Amnésia familiar.
Numa época de enorme amnésia familiar e social, a Associação Famílias sugeriu um dia de “Memórias da Família”, o qual é celebrado todos os anos, no primeiro Domingo de Dezembro.
“Preservar e promover a memória familiar colectiva é trabalhar por famílias mais equilibradas e por uma sociedade contemporânea mais estável”.
Rezar pelos familiares já falecidos, preparar uma refeição com iguarias típicas de cada família, visitar localidades ou moradias de antepassados e recordar e criar condições para um diálogo intra-familiar e inter-geracional de memórias, recordações, hábitos e tradições dos tempos vividos, poderão ser óptimas sugestões para fazer a ponte entre passado e presente, rumo a um futuro mais ciente e consciente.
Os mais velhos sabem histórias dum passado comum e conhecem factos familiares, que nos revelam as raízes e as origens de tudo o que na realidade somos.
“Com as armas atómicas a humanidade contemplou a possibilidade da nossa própria extinção. Sabotar a família é um caminho muito mais rápido e seguro para essa aniquilação. (…) Ora, o que está a acontecer na família, por causa da mesma mudança socio-económica, é ainda mais determinante e devastador que os impactos ecológicos. De facto, aí não está apenas em causa a sobrevivência da sociedade, mas da própria personalidade, cultura e civilização. (…) As alterações a nível familiar estão a mudar, não apenas a envolvente em que o ser humano vive, mas a sua própria identidade humana e equilíbrio emocional. (…) Todos os estudos mostram que uma família equilibrada é a forma natural e eficaz de promover a educação, saúde, felicidade e combater o crime, a injustiça e a violência”. (**)
Ciente da premência da Família, também o Papa Francisco, no seu discurso em Estrasburgo aos Eurodeputados e a toda a Europa referiu: «Dar esperança à Europa não significa apenas reconhecer a centralidade da pessoa humana, mas implica também promover os seus dotes. Trata-se, portanto, de investir nela e nos âmbitos onde os seus talentos são formados e dão fruto. O primeiro âmbito é seguramente o da educação, a começar pela família, célula fundamental e elemento precioso de toda a sociedade. A família unida, fecunda e indissolúvel traz consigo os elementos fundamentais para dar esperança ao futuro.
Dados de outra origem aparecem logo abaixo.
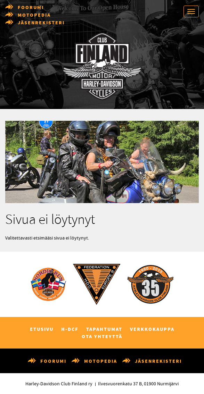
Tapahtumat (104, 329)
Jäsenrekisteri (41, 22)
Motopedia (34, 15)
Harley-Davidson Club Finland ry (58, 384)
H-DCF (70, 329)
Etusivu (42, 329)
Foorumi (31, 7)
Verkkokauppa (152, 329)
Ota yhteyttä (102, 336)
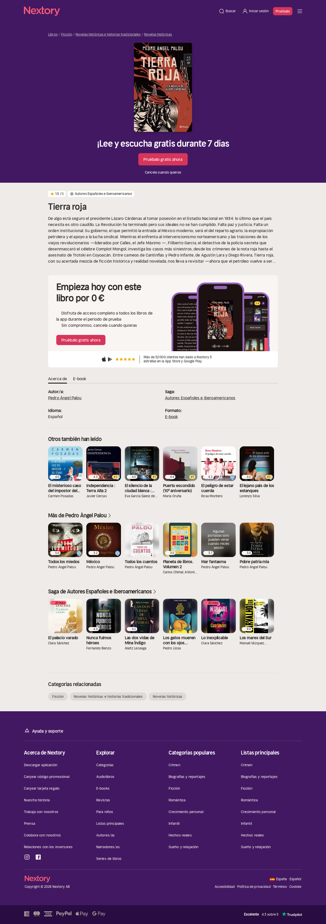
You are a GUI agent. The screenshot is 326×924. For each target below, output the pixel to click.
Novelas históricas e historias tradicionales (108, 35)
Sem uma tal solidez, acaba-se por construir sobre a areia, com graves consequências sociais. Aliás, sublinhar a importância da família não só ajuda a dar perspectivas e esperança às novas gerações, mas também a muitos idosos, frequentemente constrangidos a viver em condições de solidão e abandono, porque já não há o calor dum lar doméstico capaz de os acompanhar e apoiar».
Em tempos de voracidade consumista, asfixia espiritual e afectiva, em que as pessoas têm tudo mas não sorriem, é bom recordar que a educação dos filhos não acaba nunca. Eles vêem, julgam, imitam e aprendem por osmose. Logo a coerência da vida encontra-se num fio condutor do passado ao futuro geracional com paragem obrigatória no presente.
Parafraseando Gilbert Chesterton: “Em todas as famílias há problemas, mas os problemas não se resolvem dissolvendo a família. Na verdade agigantam-se”.
Sem sombra de dúvida que cuidar da árvore genealógica e aperfeiçoar os seus rebentos é o melhor antídoto para curar as muitas epidemias que têm assolado e até desmembrado esta célula, base da sociedade. Não estamos só a situar-nos num plano ético, moral ou religioso, mas essencialmente estruturante, balizador e formador de afectos, de personalidades fortes e da educação do carácter.
É que o mundo é um lugar perigoso, não por causa daqueles que fazem o mal, mas sim por causa daqueles que observam, deixam o mal acontecer e não protegem, não defendem nem preparam as novas gerações para enfrentarem com segurança e saber todas as vicissitudes e armadilhas que a vida lhes prepara, deixando-os ficar à mercê do ambiente, num abandono irreversível e num desamparo de ausência de protecção e reforço familiar.
Susana Mexia
Professora
(**) João César das Neves, “Portugal, esse desconhecido”, D. Quixote, pp 165,167.